Climat : « L’Afrique doit avoir son propre narratif »

ENTRETIEN. Vice-président de l’Intergovernmental Panel on Climate Change, le professeur Youba Sokona réagit au paradigme actuel autour de l’Afrique et du climat.

Présent à la 17e Conférence économique africaine tenue du 9 au 11 décembre à Balaclava, à l’Île Maurice, conférence dont le thème était « Soutenir un développement sensible aux changements climatiques en Afrique », le professeur Youba Sokona, qui a participé aux débats, pose sur le positionnement du continent un regard critique. Et les conclusions de cette rencontre majeure organisée par la Banque africaine de développement, la Commission économique des Nations unies pour l’Afrique et le Programme des Nations unies pour le développement montrent l’ampleur de la tâche pour l’Afrique.

Celles-ci ne demandent rien moins que « des mesures décisives pour lutter contre les changements climatiques ». Ayant réuni des décideurs, des experts du climat, des personnalités du secteur privé, des chercheurs et des jeunes, cette conférence a comme objectif de discuter et d’élaborer un plan d’action pour soutenir un développement à faible émission de carbone, un développement résilient aux changements climatiques de l’Afrique.

Ce qui a été frappant, c’est la richesse et la diversité des propositions. Aussi, a-t-elle conclu qu’« il faut joindre le geste à la parole », les participants ayant affirmé à l’issue des trois jours d’échanges que la réalisation de l’objectif de zéro émission nette est possible si toutes les parties prenantes s’engagent fermement, en créant un environnement propice aux partenariats public-privé notamment.

Cela est d’autant plus urgent que « l’Afrique est la région la plus vulnérable face aux changements climatiques », selon les mots mêmes du ministre des Finances, de la Planification économique et du Développement de Maurice, Renganaden Padayachy. « Le fléau que constituent les changements climatiques met des vies en danger », a-t-il averti.

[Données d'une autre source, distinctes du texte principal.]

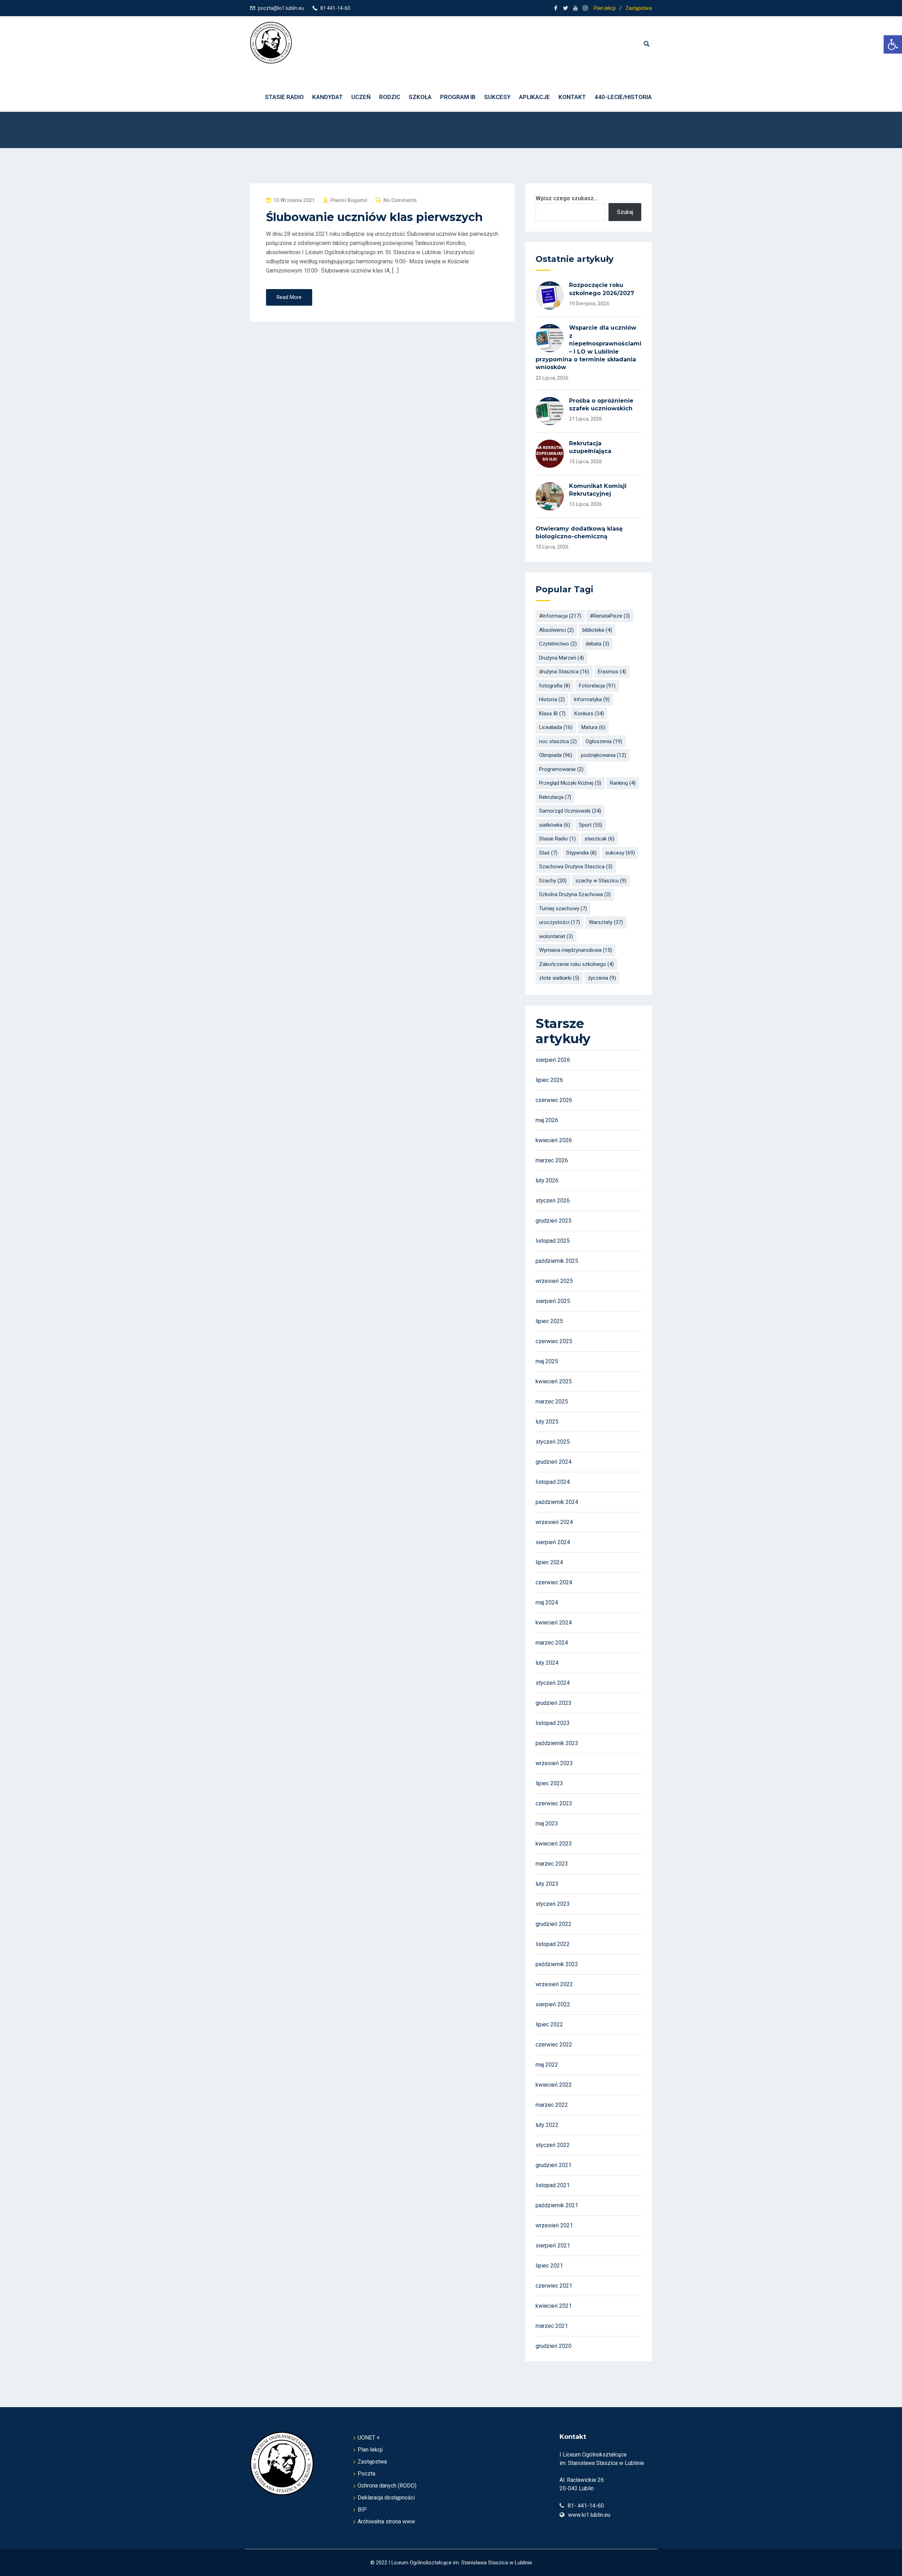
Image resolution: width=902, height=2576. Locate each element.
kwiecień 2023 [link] (554, 1843)
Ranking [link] (623, 783)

Comme pour éclairer les lendemains de l’Afrique, Kevin Urama, économiste en chef et vice-président par intérim de la Banque africaine de développement chargé de la Gouvernance économique et de la Gestion des connaissances, a indiqué combien la capacité d’innovation des jeunes Africains va être déterminante.

« Vos connaissances, votre puissance, utilisez-les pour que nous puissions réaliser un développement respectueux du climat sur le continent », leur a-t-il dit. Et l’administratrice adjointe et directrice du Bureau régional pour l’Afrique du PNUD, Ahunna Eziakonwa, d’attirer l’attention sur « les coûts économiques, sociétaux, environnementaux, politiques et sécuritaires des transitions vertes ». « Nous devons comprendre pleinement les compromis et les coûts d’opportunité pour les communautés et les familles et éviter les voies qui sapent les perspectives de développement et creusent les inégalités », a-t-elle déclaré.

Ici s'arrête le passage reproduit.